Me intriga, como fiel seguidor de esta tromba arrolladora de Netflix, qué será ahora de los chicos. Se sabe que Eleven perdió sus poderes y se mudó con los Byers a California, en busca de nuevos aires. También se sabe que Hopper está vivo, pero preso en Rusia y usado como gladiador en arenas experimentales con demonios luchadores. Tenemos además la certeza de que Dustin, Mike, Steve, Nancy, Max, Robin y el resto de la muchachada se quedaron en Hawkins tratando de darle una vuelta de tuerca a su vida sedienta de normalidad. Pero que no podrán. La maldición se activará en esos tres mundos tan distantes, pero tan conectados.

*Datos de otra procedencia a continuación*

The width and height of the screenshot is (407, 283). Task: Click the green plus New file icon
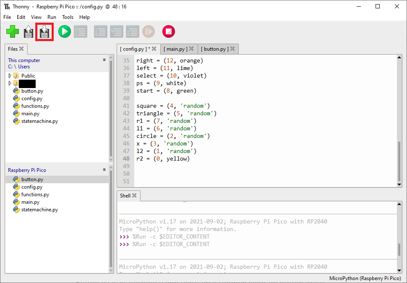(x=13, y=31)
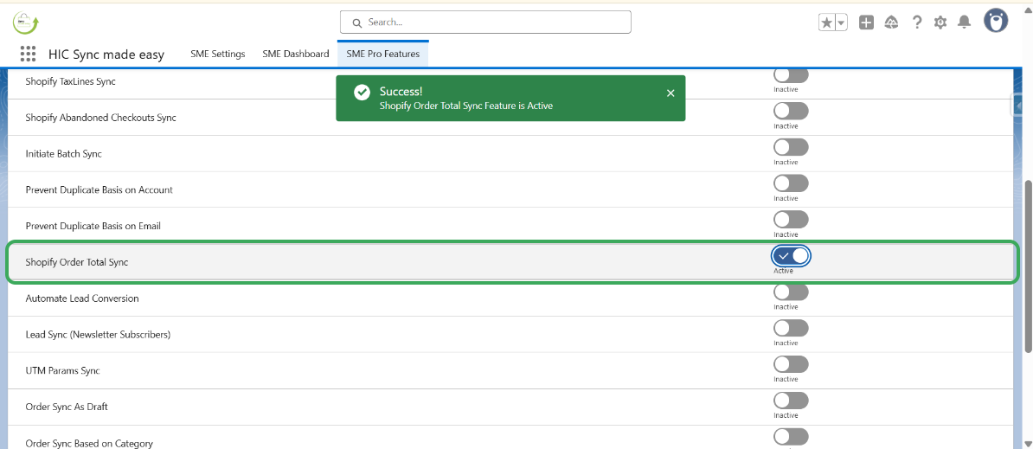The width and height of the screenshot is (1033, 449).
Task: Disable the Shopify Order Total Sync toggle
Action: click(791, 256)
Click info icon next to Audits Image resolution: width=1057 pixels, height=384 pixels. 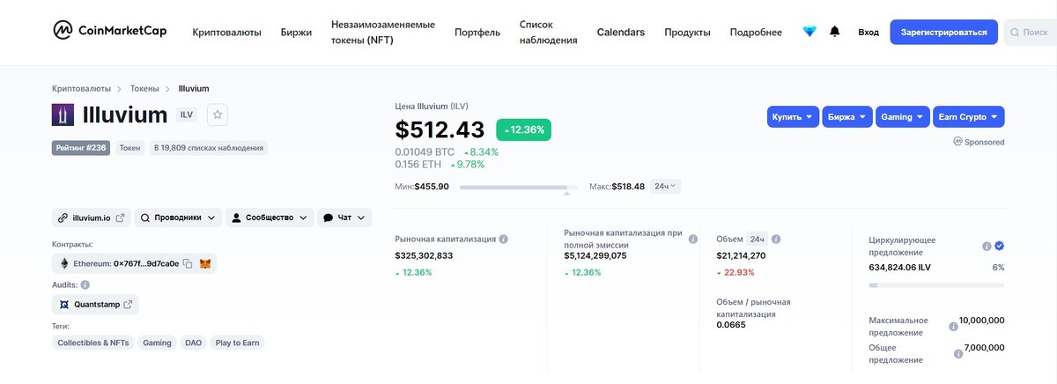85,284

Y nosotros, empecinados, seguiremos yendo tras ellos episodio a episodio. Que se vengan nomás Vecna y sus tsunamis de demobats, y sus tentáculos ramificados, y su infierno desatado. Acá estaremos. Sólo pedimos, humildemente, queridos hermanos Duffer, que tanto monstruo no le haya quitado terreno a tantos ochentas. De esa manera podremos transitar la cuarta temporada con la fidelidad intacta y con la misma sensación de pertenencia y sosiego que nos trajo la propia Eleven cuando dijo, en plena epifanía reverencial, "estoy yendo con mis amigos. Estoy yendo a casa".